### SOURCE MATERIAL

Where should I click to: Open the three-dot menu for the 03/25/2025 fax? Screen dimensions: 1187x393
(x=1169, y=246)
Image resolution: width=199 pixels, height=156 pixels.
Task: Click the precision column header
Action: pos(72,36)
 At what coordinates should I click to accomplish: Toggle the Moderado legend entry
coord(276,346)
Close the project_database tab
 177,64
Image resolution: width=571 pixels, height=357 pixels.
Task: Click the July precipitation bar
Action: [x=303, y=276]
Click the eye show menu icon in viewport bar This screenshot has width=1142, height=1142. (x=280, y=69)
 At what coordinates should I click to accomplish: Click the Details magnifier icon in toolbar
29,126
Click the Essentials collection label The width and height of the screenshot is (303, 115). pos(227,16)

### YOUR TASK
Word for word, restate all of the entries.

### YOUR SOLUTION
Where should I click to: Open the three-dot menu for the 03/25/2025 fax? Screen dimensions: 1187x393
(x=1169, y=246)
Image resolution: width=199 pixels, height=156 pixels.
Task: Click the precision column header
Action: pos(72,36)
 At what coordinates should I click to accomplish: Toggle the Moderado legend entry
coord(276,346)
Close the project_database tab
 177,64
Image resolution: width=571 pixels, height=357 pixels.
Task: Click the July precipitation bar
Action: [x=303, y=276]
Click the eye show menu icon in viewport bar This screenshot has width=1142, height=1142. (x=280, y=69)
 At what coordinates should I click to accomplish: Click the Details magnifier icon in toolbar
29,126
Click the Essentials collection label The width and height of the screenshot is (303, 115). pos(227,16)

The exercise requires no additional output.